Holly Beauchamp, a junior at Marquette Catholic High School in Bellevue, has made it to nationals in the 2021 American Legion Americanism Essay Contest sponsored by The Bellevue American Legion Auxiliary Unit 273. Beachamp’s essay was one of five submitted earlier this year from students at both Bellevue High School and Marquette Catholic. The theme of the essay contest this year was "How can we address the health and well-being of our veterans, military and their families?” Beauchamp’s essay was the winner of the entire State Legion Auxiliary and will now be judged at the national level. Pictured above is Dianne Strickler Americanism Chair of the ALA Unit 273 (right) presenting the state certificate to Beauchamp (left). The winning essay is reprinted here.

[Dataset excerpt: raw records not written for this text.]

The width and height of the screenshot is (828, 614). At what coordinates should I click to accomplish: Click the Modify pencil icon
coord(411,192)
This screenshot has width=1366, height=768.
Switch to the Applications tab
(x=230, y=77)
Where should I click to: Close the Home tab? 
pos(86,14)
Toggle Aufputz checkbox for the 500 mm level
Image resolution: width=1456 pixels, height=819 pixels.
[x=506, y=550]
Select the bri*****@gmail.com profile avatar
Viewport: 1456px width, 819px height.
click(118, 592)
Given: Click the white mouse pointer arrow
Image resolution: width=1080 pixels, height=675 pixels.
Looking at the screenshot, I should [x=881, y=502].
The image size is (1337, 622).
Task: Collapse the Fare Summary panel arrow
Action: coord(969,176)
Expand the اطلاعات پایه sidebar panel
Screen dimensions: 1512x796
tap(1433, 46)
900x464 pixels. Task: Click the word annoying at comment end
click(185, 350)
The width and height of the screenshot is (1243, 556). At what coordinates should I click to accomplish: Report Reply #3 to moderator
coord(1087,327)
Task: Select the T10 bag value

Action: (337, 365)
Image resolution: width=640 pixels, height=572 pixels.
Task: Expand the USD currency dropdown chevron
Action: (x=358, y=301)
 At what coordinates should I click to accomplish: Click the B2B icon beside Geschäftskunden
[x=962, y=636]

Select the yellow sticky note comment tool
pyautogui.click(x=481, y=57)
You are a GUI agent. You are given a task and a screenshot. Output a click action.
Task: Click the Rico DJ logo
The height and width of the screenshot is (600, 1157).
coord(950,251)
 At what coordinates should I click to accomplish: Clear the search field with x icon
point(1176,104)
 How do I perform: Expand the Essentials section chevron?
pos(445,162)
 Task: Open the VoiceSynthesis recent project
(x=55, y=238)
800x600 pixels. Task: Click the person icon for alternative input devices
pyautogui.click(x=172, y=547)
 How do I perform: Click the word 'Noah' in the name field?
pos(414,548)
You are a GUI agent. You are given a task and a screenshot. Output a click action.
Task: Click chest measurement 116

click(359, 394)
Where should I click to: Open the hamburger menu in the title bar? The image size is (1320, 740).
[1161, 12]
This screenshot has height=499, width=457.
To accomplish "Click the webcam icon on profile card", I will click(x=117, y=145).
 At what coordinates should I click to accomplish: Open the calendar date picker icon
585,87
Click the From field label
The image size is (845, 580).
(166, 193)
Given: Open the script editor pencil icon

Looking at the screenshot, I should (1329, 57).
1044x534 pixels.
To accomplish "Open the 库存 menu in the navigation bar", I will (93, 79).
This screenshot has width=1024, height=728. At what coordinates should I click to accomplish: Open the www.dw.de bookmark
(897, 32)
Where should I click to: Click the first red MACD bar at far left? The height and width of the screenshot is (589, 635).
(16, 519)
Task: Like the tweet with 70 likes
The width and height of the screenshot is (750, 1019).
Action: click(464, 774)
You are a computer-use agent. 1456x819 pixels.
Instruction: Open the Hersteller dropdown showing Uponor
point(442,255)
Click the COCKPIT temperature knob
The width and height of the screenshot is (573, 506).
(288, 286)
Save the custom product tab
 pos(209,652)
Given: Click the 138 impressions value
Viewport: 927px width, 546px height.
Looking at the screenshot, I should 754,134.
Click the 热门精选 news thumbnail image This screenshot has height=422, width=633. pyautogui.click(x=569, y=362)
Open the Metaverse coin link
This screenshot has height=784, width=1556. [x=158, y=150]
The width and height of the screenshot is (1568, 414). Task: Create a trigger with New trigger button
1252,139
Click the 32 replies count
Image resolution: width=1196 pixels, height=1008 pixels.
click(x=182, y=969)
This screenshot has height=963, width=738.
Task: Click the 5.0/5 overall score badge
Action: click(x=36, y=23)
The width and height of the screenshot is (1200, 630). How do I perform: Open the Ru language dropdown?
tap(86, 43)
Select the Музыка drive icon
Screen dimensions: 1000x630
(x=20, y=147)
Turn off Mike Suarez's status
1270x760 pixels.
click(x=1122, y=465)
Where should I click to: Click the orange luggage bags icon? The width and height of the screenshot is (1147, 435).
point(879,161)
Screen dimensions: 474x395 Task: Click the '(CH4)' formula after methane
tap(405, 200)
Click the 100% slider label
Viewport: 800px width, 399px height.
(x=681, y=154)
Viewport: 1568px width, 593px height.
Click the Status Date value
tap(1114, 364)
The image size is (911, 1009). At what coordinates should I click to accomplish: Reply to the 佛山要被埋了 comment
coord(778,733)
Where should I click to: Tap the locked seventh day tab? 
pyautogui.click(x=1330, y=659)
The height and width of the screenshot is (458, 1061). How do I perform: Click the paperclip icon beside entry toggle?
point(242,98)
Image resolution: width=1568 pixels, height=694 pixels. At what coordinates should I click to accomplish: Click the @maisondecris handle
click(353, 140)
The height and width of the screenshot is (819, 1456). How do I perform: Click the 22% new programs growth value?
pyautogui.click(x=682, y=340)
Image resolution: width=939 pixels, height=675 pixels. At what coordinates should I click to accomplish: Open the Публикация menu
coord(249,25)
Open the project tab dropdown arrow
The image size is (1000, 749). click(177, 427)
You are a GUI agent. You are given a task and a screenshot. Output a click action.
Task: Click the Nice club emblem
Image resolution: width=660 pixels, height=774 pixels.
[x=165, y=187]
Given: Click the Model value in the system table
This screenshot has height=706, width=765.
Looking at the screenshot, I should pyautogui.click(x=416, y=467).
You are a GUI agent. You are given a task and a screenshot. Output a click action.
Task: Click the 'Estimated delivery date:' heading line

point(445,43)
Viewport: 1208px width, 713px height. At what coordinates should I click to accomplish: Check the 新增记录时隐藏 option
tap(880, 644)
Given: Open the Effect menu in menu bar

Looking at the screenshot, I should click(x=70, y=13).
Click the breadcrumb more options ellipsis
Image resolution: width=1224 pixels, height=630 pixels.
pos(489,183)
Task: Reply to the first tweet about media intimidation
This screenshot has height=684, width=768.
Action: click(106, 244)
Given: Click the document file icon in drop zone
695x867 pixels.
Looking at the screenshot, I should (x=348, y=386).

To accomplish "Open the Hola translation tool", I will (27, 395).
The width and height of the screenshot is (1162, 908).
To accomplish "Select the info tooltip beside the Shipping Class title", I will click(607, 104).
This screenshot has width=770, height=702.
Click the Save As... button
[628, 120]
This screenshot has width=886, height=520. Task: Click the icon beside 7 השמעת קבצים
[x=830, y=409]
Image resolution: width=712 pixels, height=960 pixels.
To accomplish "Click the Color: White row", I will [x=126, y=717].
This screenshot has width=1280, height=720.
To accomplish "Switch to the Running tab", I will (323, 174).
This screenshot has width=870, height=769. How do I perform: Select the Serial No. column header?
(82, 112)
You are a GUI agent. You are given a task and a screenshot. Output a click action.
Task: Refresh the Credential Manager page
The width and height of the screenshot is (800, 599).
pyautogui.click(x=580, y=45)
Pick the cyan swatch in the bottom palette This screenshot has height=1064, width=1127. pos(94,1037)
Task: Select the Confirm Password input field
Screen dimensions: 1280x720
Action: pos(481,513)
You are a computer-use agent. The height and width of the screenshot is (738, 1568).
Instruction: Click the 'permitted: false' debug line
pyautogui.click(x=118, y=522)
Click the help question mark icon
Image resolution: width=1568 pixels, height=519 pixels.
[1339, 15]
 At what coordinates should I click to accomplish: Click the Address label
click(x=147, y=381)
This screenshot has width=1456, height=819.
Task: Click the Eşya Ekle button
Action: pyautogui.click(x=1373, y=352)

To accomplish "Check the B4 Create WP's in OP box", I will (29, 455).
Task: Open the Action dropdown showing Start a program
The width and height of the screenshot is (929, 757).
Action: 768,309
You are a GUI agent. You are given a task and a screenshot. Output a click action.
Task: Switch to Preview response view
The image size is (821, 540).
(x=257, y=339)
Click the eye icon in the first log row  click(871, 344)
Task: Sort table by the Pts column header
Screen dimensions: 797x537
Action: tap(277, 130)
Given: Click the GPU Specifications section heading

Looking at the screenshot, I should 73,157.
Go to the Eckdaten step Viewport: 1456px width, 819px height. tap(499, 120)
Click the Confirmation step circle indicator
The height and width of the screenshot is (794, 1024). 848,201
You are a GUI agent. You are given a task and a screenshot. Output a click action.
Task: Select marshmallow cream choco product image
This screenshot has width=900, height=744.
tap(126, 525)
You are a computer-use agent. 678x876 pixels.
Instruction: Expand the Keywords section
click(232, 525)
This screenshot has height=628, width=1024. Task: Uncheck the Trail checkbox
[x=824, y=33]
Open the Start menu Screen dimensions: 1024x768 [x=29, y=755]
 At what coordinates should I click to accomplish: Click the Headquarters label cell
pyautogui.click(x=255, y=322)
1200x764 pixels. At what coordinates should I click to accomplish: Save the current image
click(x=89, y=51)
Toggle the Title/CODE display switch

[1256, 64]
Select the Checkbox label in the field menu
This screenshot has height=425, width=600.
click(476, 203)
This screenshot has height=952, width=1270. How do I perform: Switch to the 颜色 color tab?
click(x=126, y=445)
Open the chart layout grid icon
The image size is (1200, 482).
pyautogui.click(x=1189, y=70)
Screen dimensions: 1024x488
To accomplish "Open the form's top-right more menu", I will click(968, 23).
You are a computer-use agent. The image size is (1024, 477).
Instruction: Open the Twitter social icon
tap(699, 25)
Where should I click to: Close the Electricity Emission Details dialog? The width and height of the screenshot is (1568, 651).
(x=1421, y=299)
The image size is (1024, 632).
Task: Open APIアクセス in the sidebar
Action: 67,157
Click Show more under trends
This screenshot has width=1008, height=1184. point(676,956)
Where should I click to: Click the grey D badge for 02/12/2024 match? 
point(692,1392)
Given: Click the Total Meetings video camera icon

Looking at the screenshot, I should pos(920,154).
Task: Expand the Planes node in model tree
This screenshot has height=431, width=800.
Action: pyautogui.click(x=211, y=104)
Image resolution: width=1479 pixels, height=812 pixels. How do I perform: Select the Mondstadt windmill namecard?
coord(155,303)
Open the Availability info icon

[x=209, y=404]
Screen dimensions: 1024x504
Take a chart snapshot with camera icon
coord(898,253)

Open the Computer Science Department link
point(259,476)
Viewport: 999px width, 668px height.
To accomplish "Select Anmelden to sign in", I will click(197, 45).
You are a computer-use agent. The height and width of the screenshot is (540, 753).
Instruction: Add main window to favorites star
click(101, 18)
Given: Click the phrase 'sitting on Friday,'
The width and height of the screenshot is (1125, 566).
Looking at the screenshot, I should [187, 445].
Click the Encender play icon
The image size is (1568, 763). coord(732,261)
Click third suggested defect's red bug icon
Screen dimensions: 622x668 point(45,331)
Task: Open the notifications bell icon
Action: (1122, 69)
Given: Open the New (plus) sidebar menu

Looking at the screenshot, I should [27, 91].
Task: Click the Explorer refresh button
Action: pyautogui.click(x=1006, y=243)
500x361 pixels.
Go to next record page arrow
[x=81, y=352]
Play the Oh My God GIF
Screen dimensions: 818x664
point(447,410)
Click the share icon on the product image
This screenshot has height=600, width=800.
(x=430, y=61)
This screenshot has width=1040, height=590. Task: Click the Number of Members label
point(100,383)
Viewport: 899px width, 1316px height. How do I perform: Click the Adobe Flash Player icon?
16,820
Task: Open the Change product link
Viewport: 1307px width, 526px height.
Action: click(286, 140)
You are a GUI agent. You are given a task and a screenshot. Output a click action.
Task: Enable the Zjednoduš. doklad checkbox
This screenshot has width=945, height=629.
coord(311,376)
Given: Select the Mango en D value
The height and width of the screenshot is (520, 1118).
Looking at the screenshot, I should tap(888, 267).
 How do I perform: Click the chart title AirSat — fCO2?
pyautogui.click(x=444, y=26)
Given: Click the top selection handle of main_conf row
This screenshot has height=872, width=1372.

Make sure the veterans in our life do not become another statistic
By Holly Beauchamp
Marquette Catholic High School
In 24 hours, 18 veterans will have taken their life (Veteran Affairs Department). We honor those who serve, but never give attention to the myriad of issues veterans have to battle with in daily life, ranging from risk of unemployment to struggling with mental illness. As a community, we are responsible for upholding the quality of life for everyone, including those forgotten or overlooked. By identifying the numerous underlying struggles veterans face, we are able to combat them through attentive care, which in turn benefits the community as a whole.
Too often does a community only pay attention to its veterans on November 11th and not the other 364 days of the year. Honoring veterans is not enough; we often forget that veterans are humans as well, and as humans, we all require social interaction and human connections. Lack of the aforementioned coupled with weak support networks lead to the downgrade of veteran life, as they could find themselves homeless (as they have no one to reach out to in times of financial woes), or worse, contemplating suicide. In order to combat these problems, the community as a whole must learn to interact with their veterans outside of veteran-centered holidays, and appreciate them for who they are, not merely their service.
Any sort of loss of life is tragic, especially self-inflicted. We are trained to honor the deceased and pass out meaningless information on how to prevent the next tragedy. The reason why it fails is due to the lack of human interaction; we are unaware of the red flags because we are not familiar with the person themselves. Quality time spent with veterans can be another life saved. If problems are worse underneath the surface, then the community or family close must take it upon themselves to guide the struggling veteran to mental health counseling, as well as not shunning veterans for expressing the tragic experiences they encountered.
Veterans are often left with no aid adjusting to civilian life. Their experiences in their service are not always transferrable, leaving them vulnerable in the competitive civilian workforce. Therefore, it is imperative as a community to provide help in any form that they can, in order to decrease the likelihood of the veteran falling into homelessness. Such aid can be shown in community-run job fairs, as well as individuals reaching out to help care for other possible needs, such as guiding them to affordable house care or temporarily providing meals if needed.
A healthy community can only be possible through everyone caring for one another. After all veterans have sacrificed, it is only our respective responsibility to return the favor and help them in any way or shape we can. Our civic duty is to make sure the veterans in our life do not become another statistic. We all must do our fair share in helping one another; as the saying goes, ‘united we stand, divided we fall.’
Veteran Affairs Department. “VA.gov: Veterans Affairs.” Veteran Suicide Data and Reporting, 14 Sept. 2018, www.mentalhealth.va.gov/suicide_prevention/data.asp.